Please copy out the items below word for word, starting at the line with "Screen dimensions: 797x472" and ending with the line with "Action: 1205,106", both included.

(Records from a dataset)

- - -

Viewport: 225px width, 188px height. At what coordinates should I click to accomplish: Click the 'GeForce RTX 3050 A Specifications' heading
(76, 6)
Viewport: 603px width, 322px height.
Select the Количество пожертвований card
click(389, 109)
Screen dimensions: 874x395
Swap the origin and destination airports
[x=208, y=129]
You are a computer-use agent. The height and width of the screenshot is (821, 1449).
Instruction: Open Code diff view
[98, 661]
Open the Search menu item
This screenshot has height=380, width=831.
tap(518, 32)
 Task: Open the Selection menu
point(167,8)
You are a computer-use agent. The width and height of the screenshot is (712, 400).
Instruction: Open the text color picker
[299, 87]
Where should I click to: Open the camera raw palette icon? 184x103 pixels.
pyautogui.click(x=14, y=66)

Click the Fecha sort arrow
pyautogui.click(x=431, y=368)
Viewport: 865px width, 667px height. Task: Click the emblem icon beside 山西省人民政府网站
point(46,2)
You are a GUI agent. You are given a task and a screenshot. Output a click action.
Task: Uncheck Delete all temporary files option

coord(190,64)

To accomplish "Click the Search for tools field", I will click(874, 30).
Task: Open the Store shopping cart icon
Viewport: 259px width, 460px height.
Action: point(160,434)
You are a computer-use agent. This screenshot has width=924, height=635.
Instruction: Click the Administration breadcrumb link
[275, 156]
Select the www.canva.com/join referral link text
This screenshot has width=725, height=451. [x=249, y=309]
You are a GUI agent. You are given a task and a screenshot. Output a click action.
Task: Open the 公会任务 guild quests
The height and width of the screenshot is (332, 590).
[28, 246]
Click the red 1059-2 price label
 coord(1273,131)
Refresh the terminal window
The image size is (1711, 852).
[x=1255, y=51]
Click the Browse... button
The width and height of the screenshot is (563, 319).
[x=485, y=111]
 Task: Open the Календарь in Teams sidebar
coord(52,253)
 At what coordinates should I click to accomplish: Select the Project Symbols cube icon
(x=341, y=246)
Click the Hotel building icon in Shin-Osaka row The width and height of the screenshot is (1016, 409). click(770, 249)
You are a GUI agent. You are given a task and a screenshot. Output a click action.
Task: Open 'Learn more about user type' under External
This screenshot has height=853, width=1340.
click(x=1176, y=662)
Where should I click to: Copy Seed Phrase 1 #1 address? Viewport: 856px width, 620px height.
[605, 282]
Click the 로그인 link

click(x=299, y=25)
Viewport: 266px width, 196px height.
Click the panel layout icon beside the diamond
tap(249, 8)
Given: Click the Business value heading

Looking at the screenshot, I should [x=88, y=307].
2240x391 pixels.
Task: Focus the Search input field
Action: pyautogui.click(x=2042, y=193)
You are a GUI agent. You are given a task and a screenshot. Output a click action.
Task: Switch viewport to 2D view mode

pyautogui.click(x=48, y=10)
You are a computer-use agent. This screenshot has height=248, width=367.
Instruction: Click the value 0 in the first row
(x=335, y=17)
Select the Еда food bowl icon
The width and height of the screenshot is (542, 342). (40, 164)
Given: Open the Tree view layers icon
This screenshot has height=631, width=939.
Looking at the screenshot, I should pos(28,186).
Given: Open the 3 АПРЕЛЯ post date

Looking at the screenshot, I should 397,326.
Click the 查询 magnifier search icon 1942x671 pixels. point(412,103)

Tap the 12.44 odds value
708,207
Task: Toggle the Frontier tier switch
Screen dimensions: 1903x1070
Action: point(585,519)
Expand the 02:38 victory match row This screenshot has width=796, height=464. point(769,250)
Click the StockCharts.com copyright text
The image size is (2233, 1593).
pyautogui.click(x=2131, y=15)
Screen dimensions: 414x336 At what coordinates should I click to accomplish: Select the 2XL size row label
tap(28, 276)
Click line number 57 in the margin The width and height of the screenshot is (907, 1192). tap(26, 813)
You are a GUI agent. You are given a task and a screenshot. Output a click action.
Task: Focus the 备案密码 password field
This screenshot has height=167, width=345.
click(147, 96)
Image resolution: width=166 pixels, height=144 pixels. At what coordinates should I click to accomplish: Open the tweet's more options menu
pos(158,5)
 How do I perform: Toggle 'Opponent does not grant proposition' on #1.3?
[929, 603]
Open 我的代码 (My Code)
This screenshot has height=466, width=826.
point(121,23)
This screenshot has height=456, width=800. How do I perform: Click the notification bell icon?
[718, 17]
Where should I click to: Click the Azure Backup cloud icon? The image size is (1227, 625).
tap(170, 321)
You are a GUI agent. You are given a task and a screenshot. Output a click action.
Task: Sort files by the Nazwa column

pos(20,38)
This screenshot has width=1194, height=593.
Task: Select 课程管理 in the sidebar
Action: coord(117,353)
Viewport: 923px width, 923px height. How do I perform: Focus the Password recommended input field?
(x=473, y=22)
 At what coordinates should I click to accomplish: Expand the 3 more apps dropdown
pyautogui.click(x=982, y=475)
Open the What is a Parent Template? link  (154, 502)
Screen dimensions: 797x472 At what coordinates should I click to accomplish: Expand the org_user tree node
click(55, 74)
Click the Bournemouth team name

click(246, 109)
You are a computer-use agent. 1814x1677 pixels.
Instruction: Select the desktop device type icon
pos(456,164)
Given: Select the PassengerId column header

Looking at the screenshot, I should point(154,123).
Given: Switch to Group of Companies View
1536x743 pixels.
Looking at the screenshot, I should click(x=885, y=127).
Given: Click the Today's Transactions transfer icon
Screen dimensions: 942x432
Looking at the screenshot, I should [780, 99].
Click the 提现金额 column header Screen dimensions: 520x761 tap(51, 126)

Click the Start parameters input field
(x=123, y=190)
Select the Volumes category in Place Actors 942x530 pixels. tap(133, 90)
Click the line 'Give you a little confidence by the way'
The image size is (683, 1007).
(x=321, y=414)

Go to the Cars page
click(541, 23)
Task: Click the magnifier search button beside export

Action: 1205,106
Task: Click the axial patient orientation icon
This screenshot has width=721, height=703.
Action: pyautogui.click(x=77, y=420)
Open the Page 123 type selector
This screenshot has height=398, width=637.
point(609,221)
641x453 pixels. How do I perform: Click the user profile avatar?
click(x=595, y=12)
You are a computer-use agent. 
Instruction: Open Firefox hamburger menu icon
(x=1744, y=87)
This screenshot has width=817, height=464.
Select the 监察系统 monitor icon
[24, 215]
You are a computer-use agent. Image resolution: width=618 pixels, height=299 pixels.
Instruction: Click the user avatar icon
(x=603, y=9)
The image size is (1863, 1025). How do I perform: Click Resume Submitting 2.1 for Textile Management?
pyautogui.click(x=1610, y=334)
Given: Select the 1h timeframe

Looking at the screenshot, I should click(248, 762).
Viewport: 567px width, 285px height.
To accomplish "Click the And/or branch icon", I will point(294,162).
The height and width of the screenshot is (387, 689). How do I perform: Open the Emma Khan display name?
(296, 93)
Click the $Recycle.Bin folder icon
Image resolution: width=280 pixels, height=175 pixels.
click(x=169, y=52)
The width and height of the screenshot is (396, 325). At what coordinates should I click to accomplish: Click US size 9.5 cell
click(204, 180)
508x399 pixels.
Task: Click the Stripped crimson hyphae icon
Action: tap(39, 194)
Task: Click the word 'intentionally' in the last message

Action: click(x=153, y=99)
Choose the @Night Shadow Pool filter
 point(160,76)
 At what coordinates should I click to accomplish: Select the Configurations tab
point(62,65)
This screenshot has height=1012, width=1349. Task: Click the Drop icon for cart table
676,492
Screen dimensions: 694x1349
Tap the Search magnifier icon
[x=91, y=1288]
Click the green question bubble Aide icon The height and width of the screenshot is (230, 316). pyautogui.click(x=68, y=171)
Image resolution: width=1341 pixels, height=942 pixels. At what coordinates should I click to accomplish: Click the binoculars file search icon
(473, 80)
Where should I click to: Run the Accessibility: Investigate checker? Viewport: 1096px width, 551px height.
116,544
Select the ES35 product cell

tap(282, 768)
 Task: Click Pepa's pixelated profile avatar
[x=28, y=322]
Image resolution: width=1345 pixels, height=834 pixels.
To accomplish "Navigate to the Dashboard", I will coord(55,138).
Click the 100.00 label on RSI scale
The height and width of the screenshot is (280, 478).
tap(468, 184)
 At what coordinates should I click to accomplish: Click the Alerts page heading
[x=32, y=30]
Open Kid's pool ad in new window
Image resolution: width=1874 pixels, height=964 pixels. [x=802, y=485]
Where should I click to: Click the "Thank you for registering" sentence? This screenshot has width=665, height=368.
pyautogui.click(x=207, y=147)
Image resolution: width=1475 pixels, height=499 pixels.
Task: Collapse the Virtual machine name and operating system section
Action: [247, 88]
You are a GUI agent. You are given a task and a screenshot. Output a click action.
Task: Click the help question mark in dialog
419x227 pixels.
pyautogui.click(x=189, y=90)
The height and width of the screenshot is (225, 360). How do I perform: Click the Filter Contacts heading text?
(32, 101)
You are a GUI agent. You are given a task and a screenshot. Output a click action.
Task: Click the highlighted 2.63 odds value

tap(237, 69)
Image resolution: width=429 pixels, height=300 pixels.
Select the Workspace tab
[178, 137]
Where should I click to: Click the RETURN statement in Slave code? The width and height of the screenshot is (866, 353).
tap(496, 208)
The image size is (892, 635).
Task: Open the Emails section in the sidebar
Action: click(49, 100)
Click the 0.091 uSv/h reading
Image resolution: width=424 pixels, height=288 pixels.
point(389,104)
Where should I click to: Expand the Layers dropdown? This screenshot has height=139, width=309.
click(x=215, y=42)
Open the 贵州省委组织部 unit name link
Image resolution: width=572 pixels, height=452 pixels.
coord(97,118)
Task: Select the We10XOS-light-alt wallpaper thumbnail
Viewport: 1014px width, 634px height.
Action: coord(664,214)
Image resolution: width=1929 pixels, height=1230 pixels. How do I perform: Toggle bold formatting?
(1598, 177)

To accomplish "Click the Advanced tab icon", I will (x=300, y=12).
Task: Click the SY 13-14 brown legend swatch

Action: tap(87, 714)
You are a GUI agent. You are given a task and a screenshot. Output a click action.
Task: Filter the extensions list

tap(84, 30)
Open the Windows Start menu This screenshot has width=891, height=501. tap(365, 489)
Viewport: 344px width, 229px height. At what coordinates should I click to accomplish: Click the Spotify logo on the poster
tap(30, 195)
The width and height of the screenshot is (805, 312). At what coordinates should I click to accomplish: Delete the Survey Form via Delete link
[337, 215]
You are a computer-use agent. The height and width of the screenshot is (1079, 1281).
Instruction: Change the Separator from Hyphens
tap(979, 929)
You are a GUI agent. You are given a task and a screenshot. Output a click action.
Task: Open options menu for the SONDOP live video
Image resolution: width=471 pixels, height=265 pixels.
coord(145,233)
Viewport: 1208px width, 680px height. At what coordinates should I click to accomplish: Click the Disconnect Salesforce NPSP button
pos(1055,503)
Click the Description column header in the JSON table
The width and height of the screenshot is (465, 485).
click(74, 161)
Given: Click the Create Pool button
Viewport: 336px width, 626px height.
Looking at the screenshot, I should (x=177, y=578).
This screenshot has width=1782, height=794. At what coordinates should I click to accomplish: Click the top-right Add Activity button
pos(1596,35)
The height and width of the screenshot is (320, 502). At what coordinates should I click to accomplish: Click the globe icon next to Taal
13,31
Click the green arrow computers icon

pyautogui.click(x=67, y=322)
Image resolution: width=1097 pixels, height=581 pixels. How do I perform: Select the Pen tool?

- - -

= FULL SOLUTION =
Screen dimensions: 797x472 At what coordinates should I click to accomplish: Expand the org_user tree node
click(55, 74)
Click the Bournemouth team name

click(246, 109)
You are a computer-use agent. 1814x1677 pixels.
Instruction: Select the desktop device type icon
pos(456,164)
Given: Select the PassengerId column header

Looking at the screenshot, I should point(154,123).
Given: Switch to Group of Companies View
1536x743 pixels.
Looking at the screenshot, I should click(x=885, y=127).
Given: Click the Today's Transactions transfer icon
Screen dimensions: 942x432
Looking at the screenshot, I should [780, 99].
Click the 提现金额 column header Screen dimensions: 520x761 tap(51, 126)

Click the Start parameters input field
(x=123, y=190)
Select the Volumes category in Place Actors 942x530 pixels. tap(133, 90)
Click the line 'Give you a little confidence by the way'
The image size is (683, 1007).
(x=321, y=414)

Go to the Cars page
click(541, 23)
Task: Click the magnifier search button beside export

Action: 1205,106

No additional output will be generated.